Finnish “sand battery” offers solution for renewable energy storage

Steel tank making up the Polar Night Energy sand battery in Finland

Finnish companies Polar Night Energy and Vatajankoski have built the world’s first operational “sand battery”, which provides a low-cost and low-emissions way to store renewable energy.

The battery, which stores heat within a tank of sand, is installed at energy company Vatajankoski’s power plant in the town of Kankaanpää, where it is plugged into the local district heating network, servicing around 10,000 people.

The company behind the technology, Polar Night Energy, says it helps to solve one of the key obstacles in the transition to full renewable energy: how to store it for use during times when the sun isn’t shining or wind isn’t blowing, and particularly for use in the wintertime when demand is high.

Steel tank making up the Polar Night Energy sand battery in Finland
The Kankaanpää “sand battery” holds 100 tonnes of hot sand

“Solar and wind power is basically already really competitive in terms of energy price per produced energy unit,” Polar Night Energy co-founder and chief technology officer Markku Ylönen told Dezeen.

“The only problem with them is that you can’t really choose when it’s produced.”

He said that while lithium batteries are well suited for vehicles, “if we’re talking about gigawatt hours or terawatt hours of excess electricity, it’s not technically feasible to try to cover that with lithium batteries, and also the costs will be immense”.

“Even even if we dug out all the lithium in the world, we couldn’t build batteries big enough to accommodate all the fluctuation in renewable energy production,” Ylönen added.

Diagram showing excess energy from a wind turbine, tidal turbine and solar panel being stored as heat and sent to homes as heat for consumption
The battery stores excess renewable energy as heat that can later be sent to homes and businesses

Polar Night Energy’s sand battery stores heat for use weeks or even months later.
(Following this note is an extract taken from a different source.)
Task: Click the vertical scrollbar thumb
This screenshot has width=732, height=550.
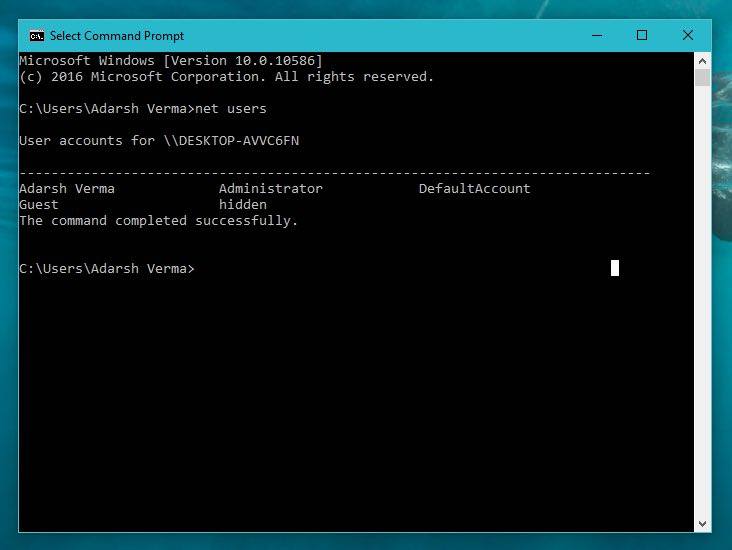Action: tap(703, 78)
It works by converting the captured renewable electricity into hot air by using an industrial version of a standard resistive heating element, then directing the hot air into the sand.

The heat transfers from the air to the sand, which ends up at temperatures of around 500 to 600 degrees Celsius and retains that heat well. To unlock it for use, the process is reversed and the hot air funnelled into a heating system used for homes or industry.

According to Ylönen, the process is low-cost – sand is inexpensive so the main costs are related to equipment and construction of the steel storage tank.

It is also low-impact, with the only substantial greenhouse gas emissions being embodied emissions from construction and the transport of sand, which should come from a location close to the battery site.

And although there is a sand shortage related to the material’s use in concrete and glass, Ylönen says the battery does not require this kind of fine-grain, high-quality sand.

Instead, they can use sand rejected by the construction industry, or even alternative “sand-like materials”, of which Polar Night Energy already has several contenders.

Excess sand from the building of the sand battery in Kankaanpää
The battery can be made with any type of sand from any location

The Kankaanpää battery is four metres in diameter, seven metres high and contains 100 tonnes of sand, but Polar Night Energy envisions future batteries being 20 metres across and 10 metres high.

This should give the battery one gigawatt hour of storage capacity, which is equivalent to one million kilowatt hours (kWh). The average UK home uses 1,000 kWh of gas and 240 kWh of electricity per month.

Several sand batteries of a standardised size could be placed around larger cities to service larger populations.

The sand battery would most likely only be used to provide heat and not electricity due to the inefficiency of the conversion process, but according to Ylönen, the world’s heating needs are great enough to justify having separate storage systems.

“The heating sector is something like one quarter or one third of the emissions of the world,” said Ylönen. “Along with the transportation and food industries, it’s among the largest sectors in terms of global warming.”

The urgency of transitioning to renewable energy has increased with the Ukraine war, which has led to spiralling energy costs and has revealed Europe’s dependence on Russian oil and gas.